The Court OVERRULES Defendant's Objections, Docs. ##37, 38. As Defendant notes, Rehaif v. United States, 139 S. Ct. 2191 (2019), held that the Government, in prosecuting a firearms charge under 18 U.S.C. § 922(g), must prove that the defendant knew that he belonged to the relevant category of persons barred from possessing a firearm.
In support of his Motions to Vacate, Defendant cites to United States v. Lockhart, 947 F.3d 187 (4th Cir. 2020), in which the court held that, at the time that Lockhart entered his plea, no one understood the essential elements of the §922(g) offense, as explained in Rehaif. Id. at 196. The appellate court held that this error, combined with the failure to properly advise Lockhart of his ACCA exposure, required vacating his guilty plea and conviction.
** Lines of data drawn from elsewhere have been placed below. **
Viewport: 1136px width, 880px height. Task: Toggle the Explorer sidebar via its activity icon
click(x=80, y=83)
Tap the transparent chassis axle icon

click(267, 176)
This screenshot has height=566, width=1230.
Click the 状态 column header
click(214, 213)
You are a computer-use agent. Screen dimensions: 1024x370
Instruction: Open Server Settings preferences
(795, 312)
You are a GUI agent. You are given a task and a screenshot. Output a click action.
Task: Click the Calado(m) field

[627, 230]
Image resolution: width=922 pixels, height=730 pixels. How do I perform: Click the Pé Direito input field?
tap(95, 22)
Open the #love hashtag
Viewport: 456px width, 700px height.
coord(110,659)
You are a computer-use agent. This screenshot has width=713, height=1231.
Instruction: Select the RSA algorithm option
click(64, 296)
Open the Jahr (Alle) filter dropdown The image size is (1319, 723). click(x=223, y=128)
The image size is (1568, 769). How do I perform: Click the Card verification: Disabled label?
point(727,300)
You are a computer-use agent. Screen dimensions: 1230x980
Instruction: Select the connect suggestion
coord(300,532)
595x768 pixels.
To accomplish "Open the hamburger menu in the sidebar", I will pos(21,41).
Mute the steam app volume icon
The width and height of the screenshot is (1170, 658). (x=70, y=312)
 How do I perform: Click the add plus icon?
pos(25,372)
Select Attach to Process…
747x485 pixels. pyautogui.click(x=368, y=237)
Id. at 197. Defendant argues that his guilty plea and conviction should likewise be vacated.
Given that Lockhart involved a case on direct review, it is inapplicable to Defendant, who is seeking collateral review under 28 U.S.C. § 2255. Although the Sixth Circuit has not yet, in a published decision, addressed the question of whether Rehaif is applicable to cases on collateral review, the district courts within the Sixth Circuit have held that it is not. See, e.g., United States v. May, No. 3:16-cr-127, 2019 U.S. Dist. LEXIS 203817 (S.D. Ohio Nov. 25, 2019); United States v. Burley, No. 4:15-cr-352, 2020 WL 2126682 (N.D. Ohio May 5, 2020); Wright v. United States, No. 1:12-cr-10128, 2020 WL 718237 (W.D. Tenn. Feb. 12, 2020); Dowlen v. United States, No. 3:16-cv-00676, 2020 WL 489460, at *2 (M.D. Tenn. Jan. 30, 2020); Hobgood v. United States, No. 4:17-cr-15, 2020 WL 2601653 (E.D. Tenn. May 21, 2020).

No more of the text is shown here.